On second thought, though, there are problems with this definition of a species. A Chihuahua and a Great Dane are both members of the species Canis familiaris, the domestic dog, but it is impossible for the two breeds to reproduce with one another without intervention, by taking the operation out of nature and using techniques like artificial insemination. When left alone, a dog as small as a Chihuahua simply cannot mate with a dog as big as a Great Dane. Does this make Chihuahuas and Great Danes members of separate species? What about infertile couples, who cannot have children of their own, or cultures who do not intermarry outside of their own group? Does this make them a separate species? The answer is no, but if science cannot clearly define taxonomy, how can it seriously address more complex issue of humanity?

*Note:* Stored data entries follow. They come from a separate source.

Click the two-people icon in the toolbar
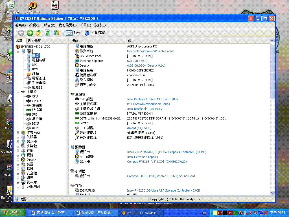 point(56,33)
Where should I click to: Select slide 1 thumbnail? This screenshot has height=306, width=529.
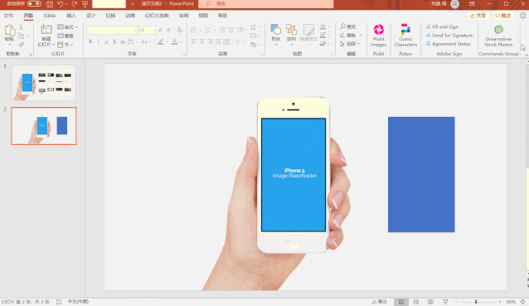coord(44,83)
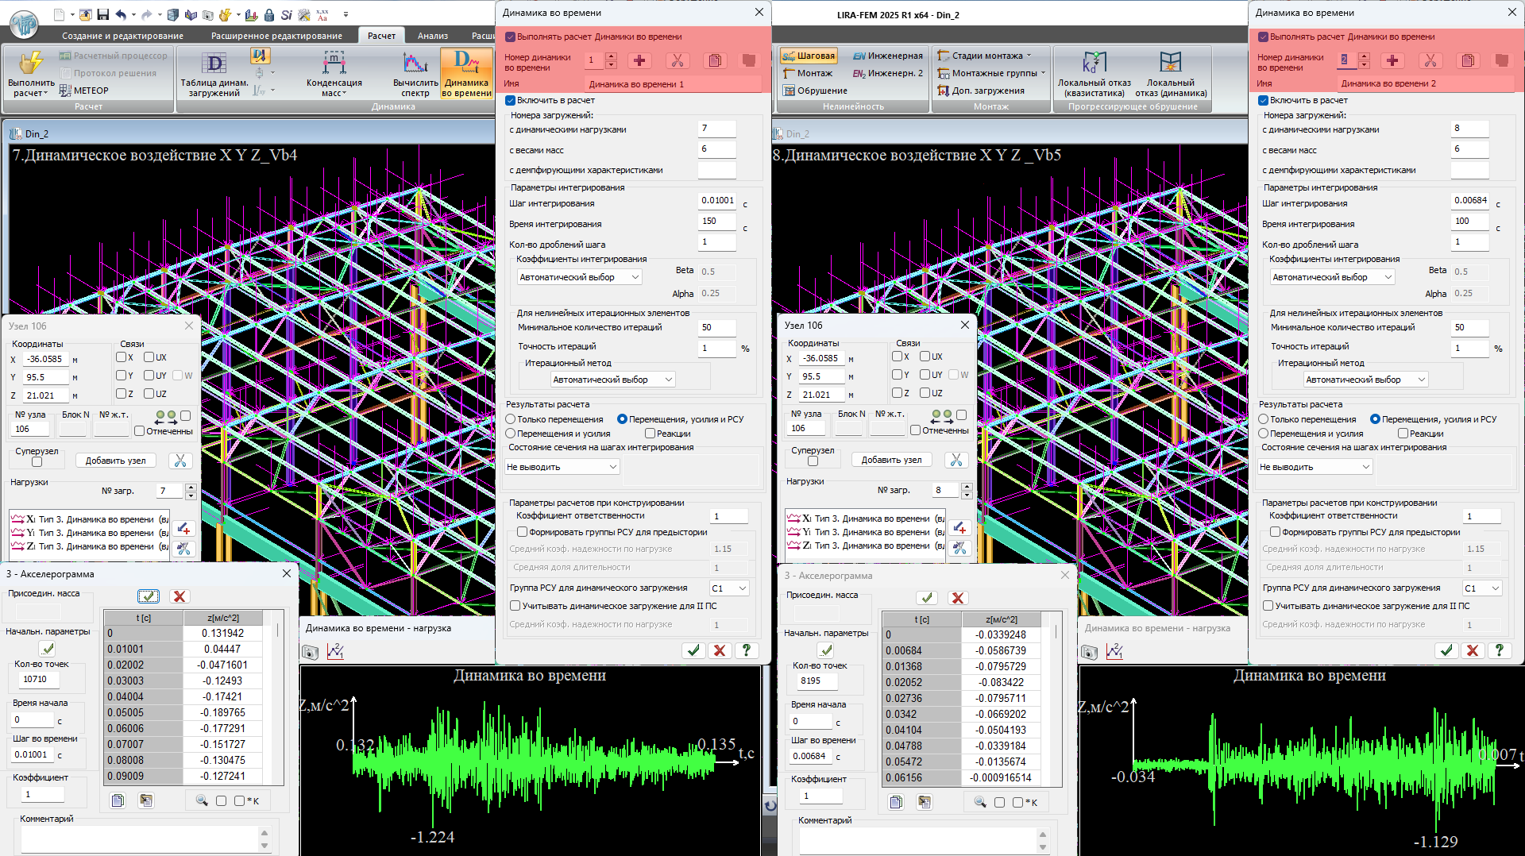Viewport: 1525px width, 856px height.
Task: Click the Время интегрирования field showing 150
Action: click(716, 222)
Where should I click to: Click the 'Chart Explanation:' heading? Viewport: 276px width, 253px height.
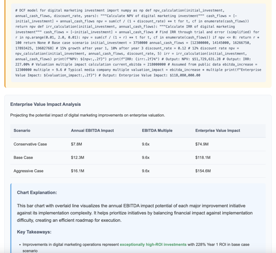point(37,193)
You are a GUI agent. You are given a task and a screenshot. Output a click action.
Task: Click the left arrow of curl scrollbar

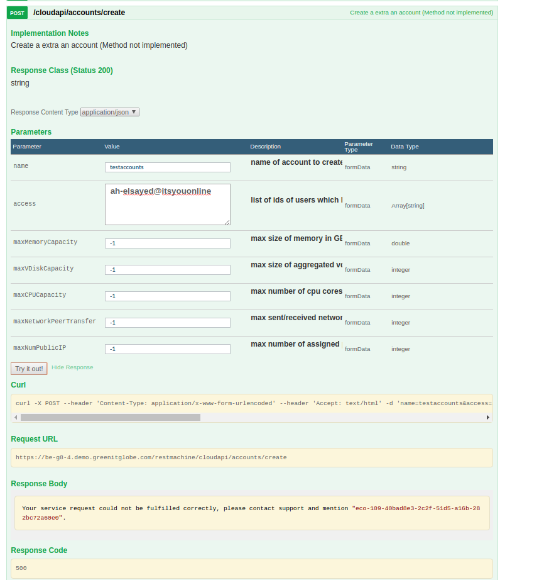[x=15, y=416]

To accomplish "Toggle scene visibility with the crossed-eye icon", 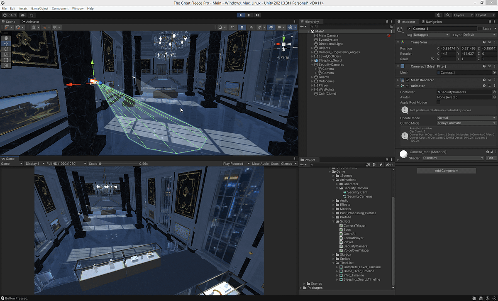I will [x=271, y=27].
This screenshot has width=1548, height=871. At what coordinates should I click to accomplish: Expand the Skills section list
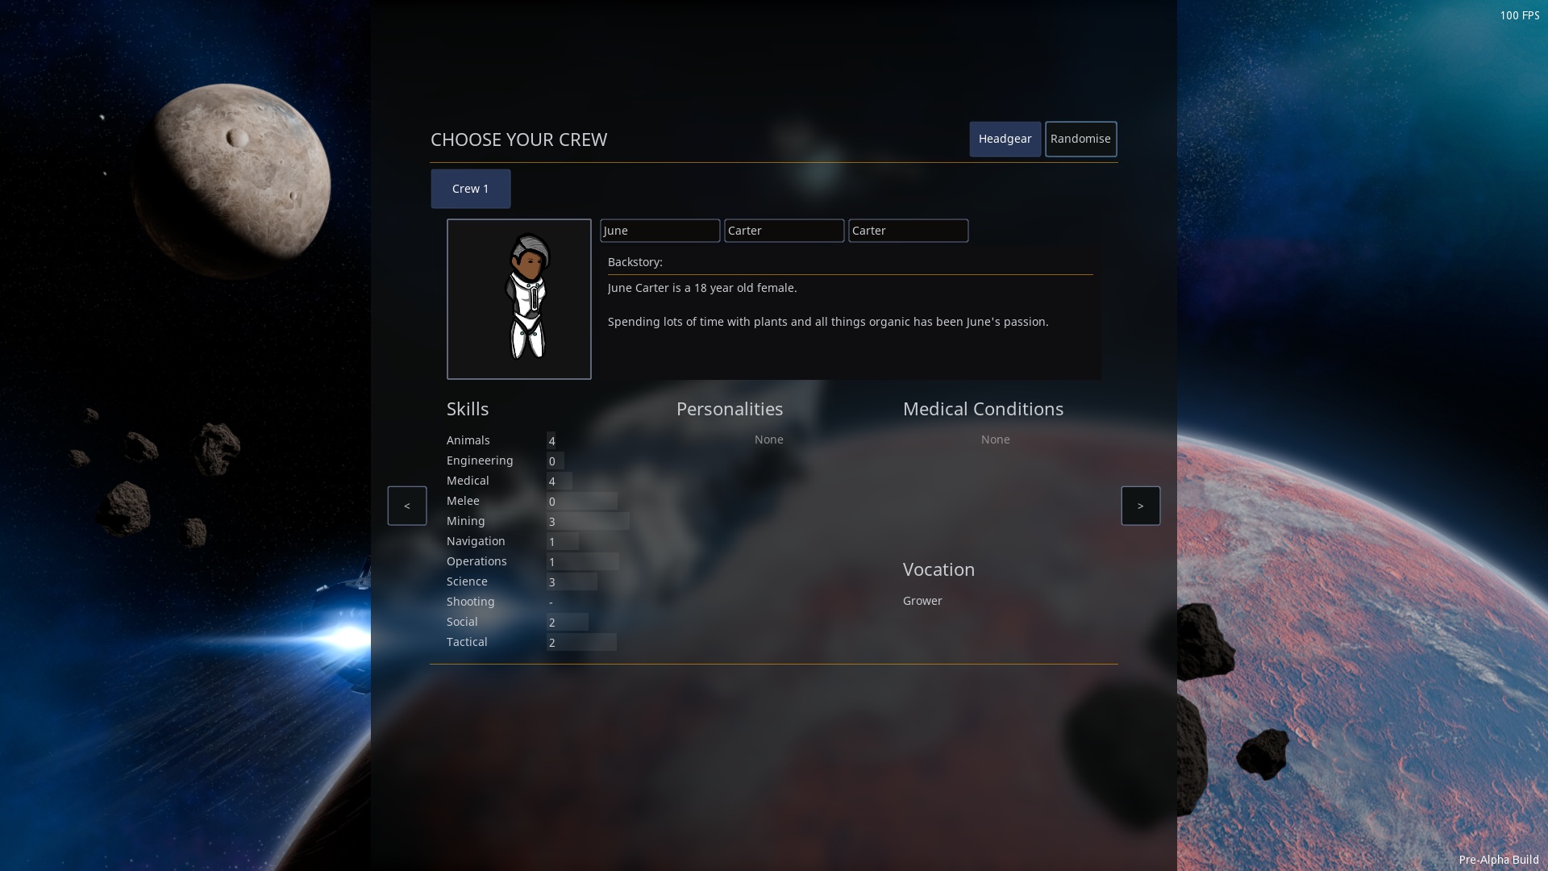[x=467, y=408]
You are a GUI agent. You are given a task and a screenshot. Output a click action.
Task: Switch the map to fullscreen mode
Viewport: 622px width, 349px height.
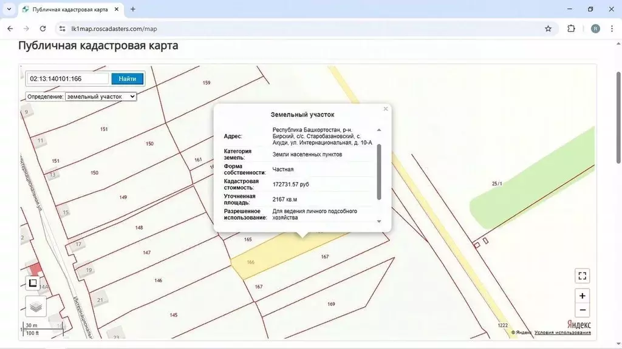(582, 276)
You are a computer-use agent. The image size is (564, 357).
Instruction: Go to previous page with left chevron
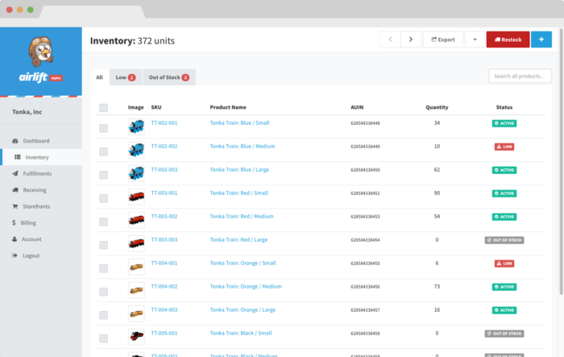coord(390,39)
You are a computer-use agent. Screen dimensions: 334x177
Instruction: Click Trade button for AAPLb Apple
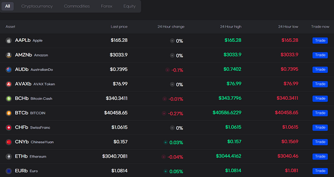pyautogui.click(x=320, y=40)
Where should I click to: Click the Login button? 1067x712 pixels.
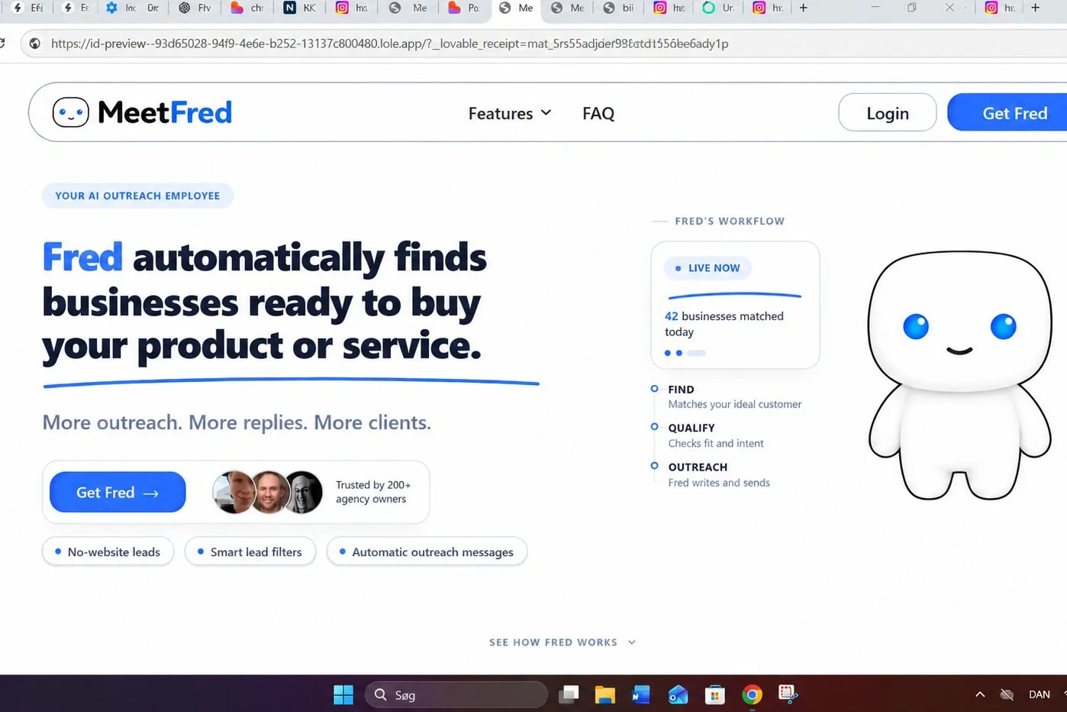[888, 113]
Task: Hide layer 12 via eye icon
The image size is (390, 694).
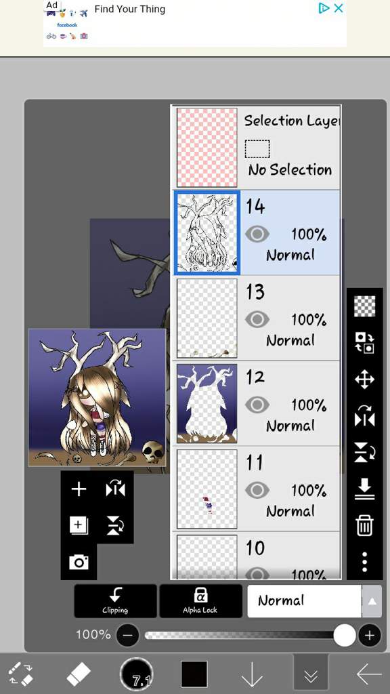Action: (257, 405)
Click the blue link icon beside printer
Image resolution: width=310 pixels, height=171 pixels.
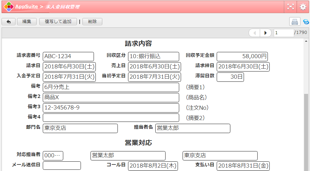(306, 22)
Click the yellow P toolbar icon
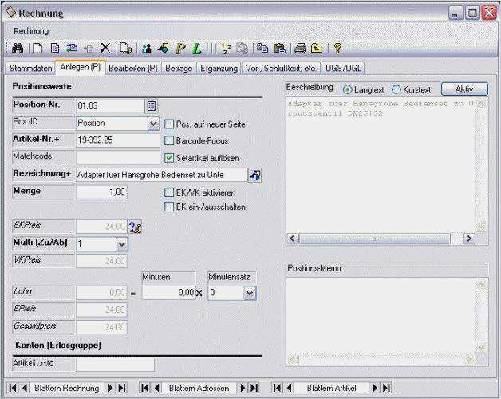Image resolution: width=501 pixels, height=399 pixels. 180,48
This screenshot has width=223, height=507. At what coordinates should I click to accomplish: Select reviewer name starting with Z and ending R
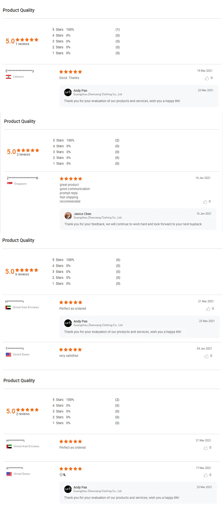(x=23, y=178)
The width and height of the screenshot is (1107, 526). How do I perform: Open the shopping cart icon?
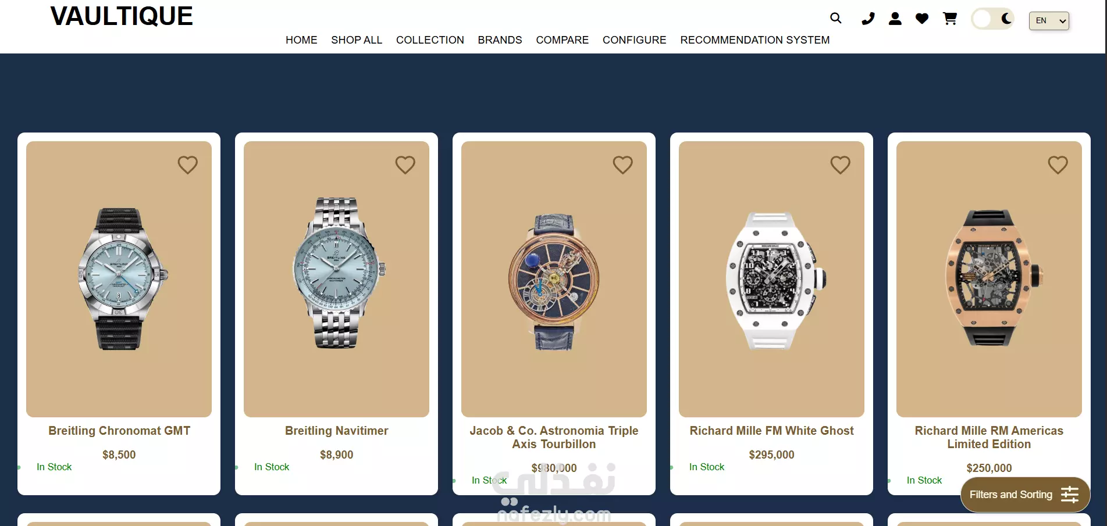(x=950, y=19)
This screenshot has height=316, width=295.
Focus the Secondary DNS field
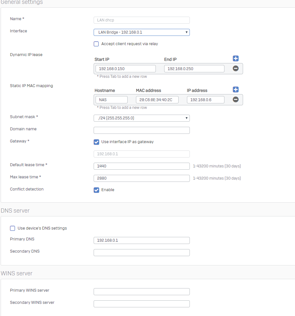(142, 253)
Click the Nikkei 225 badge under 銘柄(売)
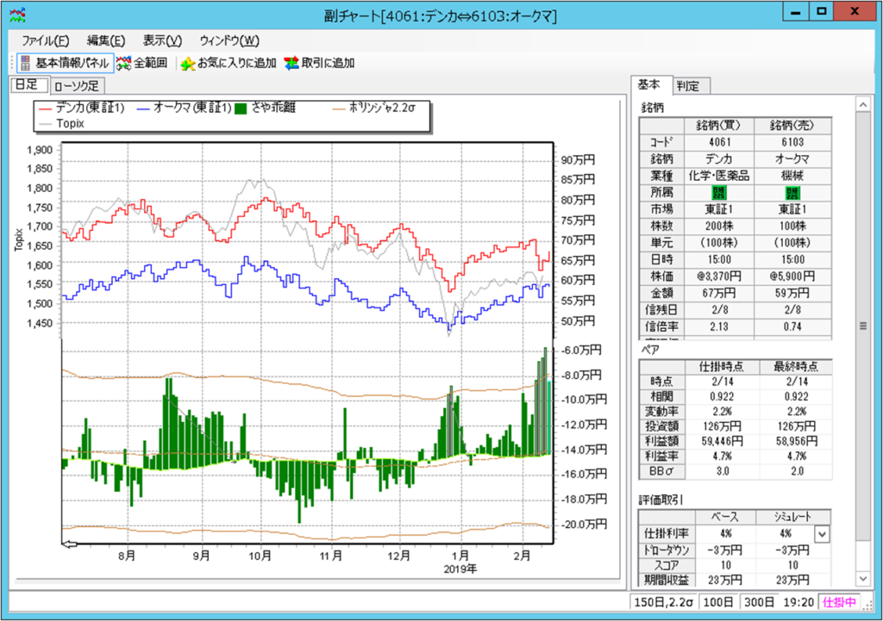Image resolution: width=883 pixels, height=621 pixels. [792, 193]
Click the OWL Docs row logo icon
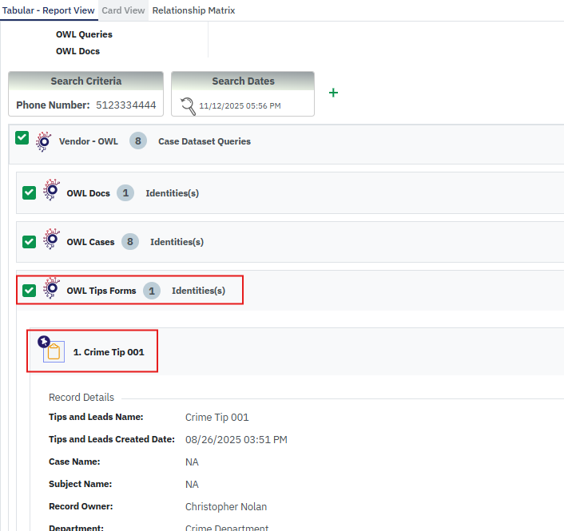 click(51, 193)
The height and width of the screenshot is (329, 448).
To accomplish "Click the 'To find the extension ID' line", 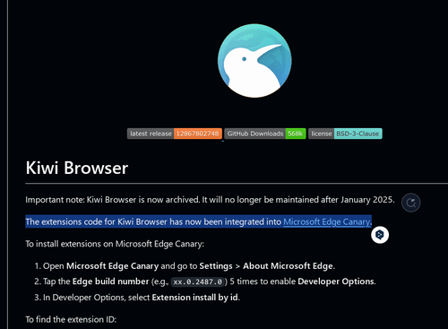I will 71,319.
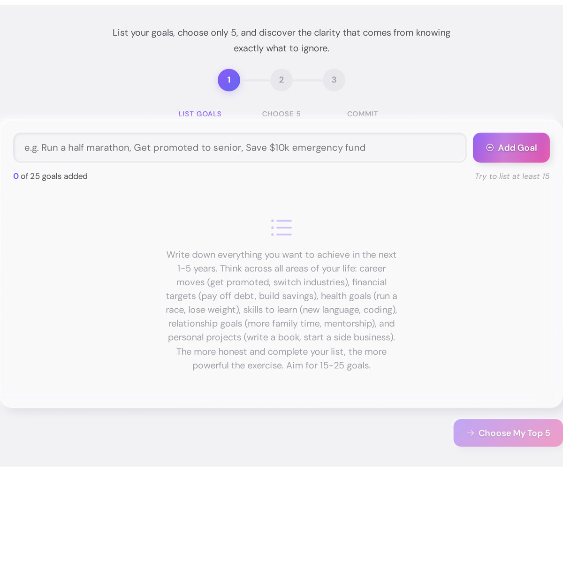
Task: Click the connector line between steps 2 and 3
Action: coord(307,80)
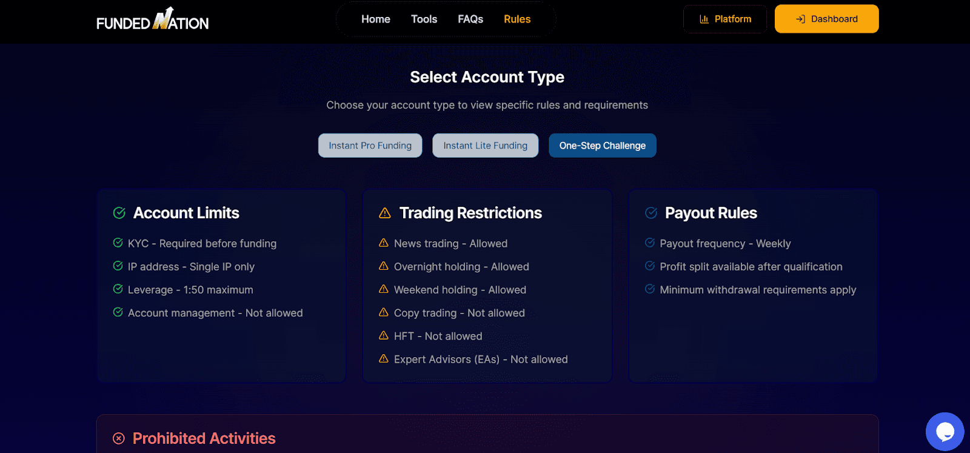Switch to One-Step Challenge account type

coord(602,146)
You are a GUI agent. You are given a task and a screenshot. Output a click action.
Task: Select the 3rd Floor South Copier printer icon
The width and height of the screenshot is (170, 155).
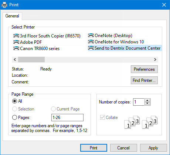pyautogui.click(x=16, y=36)
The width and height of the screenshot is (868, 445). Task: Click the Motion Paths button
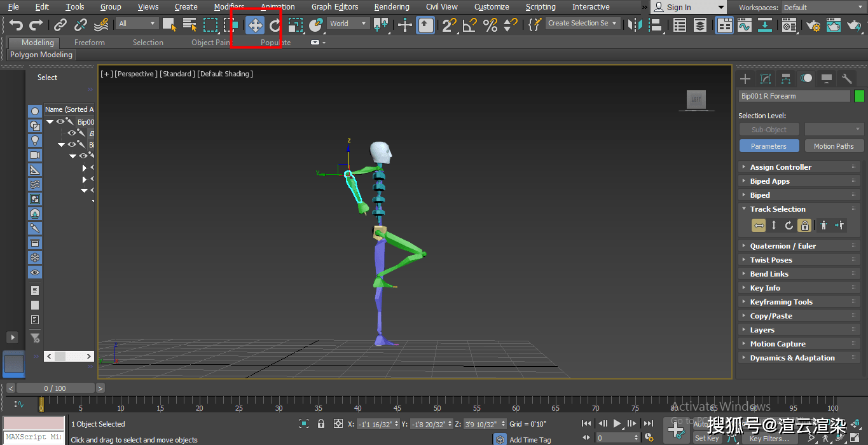click(x=834, y=146)

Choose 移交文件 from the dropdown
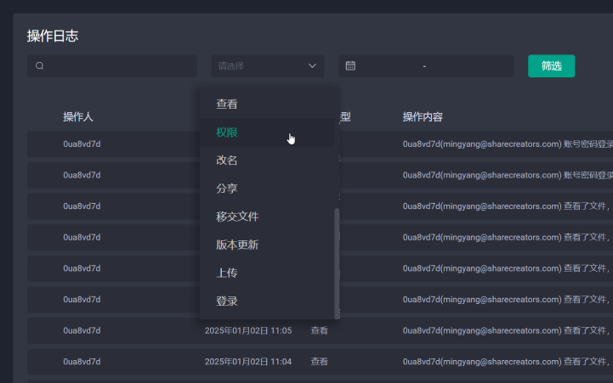[x=237, y=217]
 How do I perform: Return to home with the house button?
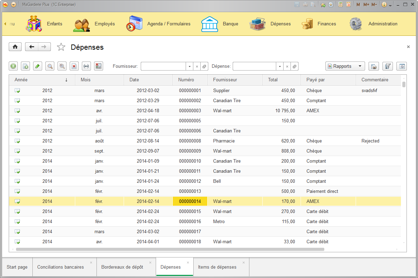point(15,47)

Ethically, anyone confirming substantially to the current nebulous ideal of humanity is considered human with all the rights and privileges thereof. If there were a score or a standard, the result of any scientific measure of humanity, then would people who would otherwise be defined as human become sub-human or super-human? Humanity itself could become stratified into classes just as economic status is, with all the resulting prejudices. Ethically speaking, a scientific measure of humanity could easily cause more harm than good-a situation such as the Holocaust, in which millions of people were killed because they didn't measure up, could happen all over again.

This theme is treated often in science fiction. In the movie Gattaca genetic engineering had advanced to the point that parents could select all the qualities their children would have. Anyone born with a genetic defect was then relegated to the fringe of society to serve the more perfect members of their race. Historically, this sort of stratification took place all over the Western world, as Europeans and Americans subjugated peoples from cultures considered less human. The flip side of the issue is presented in the comic book series The Uncanny X-Men (in its various incarnations). In the series, an average human society persecutes the genetically superior human mutants because it fears their power (though with just cause; certain groups of mutants occasionally try to subjugate the relatively defenseless masses). In both of these fictional case studies, rampant prejudice forced people who did not live up to a certain quantified definition of humanity to live in perpetual servitude or fight for their lives.

In conclusion, a genetic definition of humanity will probably never be found since humanity itself is a nebulous concept that is subject to change according to culture and time period. This, of course, will not stop science from searching. However, in the ethical larger picture, searching for the scientific root of humanity may not be as good an idea as originally thought. As Ian Malcom put it in the movie Jurassic Park, "They were so preoccupied with whether or not they could, they didn't stop to think if they should."

Notes

  1. This paper was originally written for Professor Rosemary Ford's CNW course, "Human Genetics, Society, and Ethics," held at Washington College, Chestertown, Maryland.
  2. Robert A. Baron, Psychology 5th ed. (Boston: Allyn and Bacon, 2000).
  3. Baron.
  4. N. A. Campbell, J. B. Reece, and L. G. Mitchell, Biology 5th ed., (New York: Addison Wesley Longman, 1999).
  5. Matt Ridley, Genome: The Autobiography of a Species in 23 Chapters (New York: HarperCollins Publishers, 1999) 24.
  6. Ibid.
  7. Baron.
  8. Ridley, 24.
  9. Ibid.
  10. Campbell et al., 446.

Bibliography

Baron, Robert. A. Psychology. 5th ed. Boston: Allyn and Bacon, 2000.

Campbell, N. A., J. B. Reece, and L. G. Mitchell. Biology. 5th ed. New York: Addison Wesley Longman, 1999.

Ridley, Matt. Genome: The Autobiography of a Species in 23 Chapters. New York: HarperCollins Publishers, 1999.